Activity: Start at the top of the records below and copy them exactly to the end.

--- Data listing Enclosed Below ---

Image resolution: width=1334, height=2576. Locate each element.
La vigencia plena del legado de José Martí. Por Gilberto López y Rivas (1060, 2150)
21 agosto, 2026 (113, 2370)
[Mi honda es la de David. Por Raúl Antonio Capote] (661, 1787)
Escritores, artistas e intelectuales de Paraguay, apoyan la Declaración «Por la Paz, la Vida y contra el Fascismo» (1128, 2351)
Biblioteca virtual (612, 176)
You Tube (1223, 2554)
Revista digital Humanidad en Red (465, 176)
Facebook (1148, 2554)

--- End of Enclosed Data listing ---

Finished exercise:
Image resolution: width=1334, height=2576. Locate each element.
La vigencia plena del legado de José Martí. Por Gilberto López y Rivas (1060, 2150)
21 agosto, 2026 (113, 2370)
[Mi honda es la de David. Por Raúl Antonio Capote] (661, 1787)
Escritores, artistas e intelectuales de Paraguay, apoyan la Declaración «Por la Paz, la Vida y contra el Fascismo» (1128, 2351)
Biblioteca virtual (612, 176)
You Tube (1223, 2554)
Revista digital Humanidad en Red (465, 176)
Facebook (1148, 2554)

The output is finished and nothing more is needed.